→ WHAT IS BEING ASKED
Retype each record exactly, please. Skip none.

→ DATA SHOWN
-----

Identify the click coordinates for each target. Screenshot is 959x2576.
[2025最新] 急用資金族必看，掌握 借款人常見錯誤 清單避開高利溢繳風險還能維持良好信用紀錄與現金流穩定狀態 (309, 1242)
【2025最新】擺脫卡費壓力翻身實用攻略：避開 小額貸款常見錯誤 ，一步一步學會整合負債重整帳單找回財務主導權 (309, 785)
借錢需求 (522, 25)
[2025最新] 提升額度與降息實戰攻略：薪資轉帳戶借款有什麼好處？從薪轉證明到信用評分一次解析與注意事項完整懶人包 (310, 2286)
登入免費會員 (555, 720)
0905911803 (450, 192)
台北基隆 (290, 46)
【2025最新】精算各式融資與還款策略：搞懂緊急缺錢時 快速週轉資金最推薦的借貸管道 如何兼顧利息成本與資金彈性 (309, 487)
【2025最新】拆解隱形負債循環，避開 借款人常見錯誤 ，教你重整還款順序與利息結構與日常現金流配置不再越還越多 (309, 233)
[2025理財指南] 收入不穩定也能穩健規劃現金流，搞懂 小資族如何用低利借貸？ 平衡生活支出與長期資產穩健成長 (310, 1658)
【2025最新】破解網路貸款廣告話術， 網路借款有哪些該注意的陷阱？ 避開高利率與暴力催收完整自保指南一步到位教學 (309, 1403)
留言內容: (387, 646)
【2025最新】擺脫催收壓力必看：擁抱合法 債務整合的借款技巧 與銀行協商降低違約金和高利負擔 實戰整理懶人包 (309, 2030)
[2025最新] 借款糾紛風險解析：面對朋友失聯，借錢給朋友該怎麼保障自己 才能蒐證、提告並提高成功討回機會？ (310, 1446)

-----

→ FINAL ANSWER
Identify the click coordinates for each target. Screenshot is 959x2576.
[2025最新] 急用資金族必看，掌握 借款人常見錯誤 清單避開高利溢繳風險還能維持良好信用紀錄與現金流穩定狀態 (309, 1242)
【2025最新】擺脫卡費壓力翻身實用攻略：避開 小額貸款常見錯誤 ，一步一步學會整合負債重整帳單找回財務主導權 (309, 785)
借錢需求 (522, 25)
[2025最新] 提升額度與降息實戰攻略：薪資轉帳戶借款有什麼好處？從薪轉證明到信用評分一次解析與注意事項完整懶人包 (310, 2286)
登入免費會員 (555, 720)
0905911803 (450, 192)
台北基隆 (290, 46)
【2025最新】精算各式融資與還款策略：搞懂緊急缺錢時 快速週轉資金最推薦的借貸管道 如何兼顧利息成本與資金彈性 (309, 487)
【2025最新】拆解隱形負債循環，避開 借款人常見錯誤 ，教你重整還款順序與利息結構與日常現金流配置不再越還越多 (309, 233)
[2025理財指南] 收入不穩定也能穩健規劃現金流，搞懂 小資族如何用低利借貸？ 平衡生活支出與長期資產穩健成長 (310, 1658)
【2025最新】破解網路貸款廣告話術， 網路借款有哪些該注意的陷阱？ 避開高利率與暴力催收完整自保指南一步到位教學 (309, 1403)
留言內容: (387, 646)
【2025最新】擺脫催收壓力必看：擁抱合法 債務整合的借款技巧 與銀行協商降低違約金和高利負擔 實戰整理懶人包 (309, 2030)
[2025最新] 借款糾紛風險解析：面對朋友失聯，借錢給朋友該怎麼保障自己 才能蒐證、提告並提高成功討回機會？ (310, 1446)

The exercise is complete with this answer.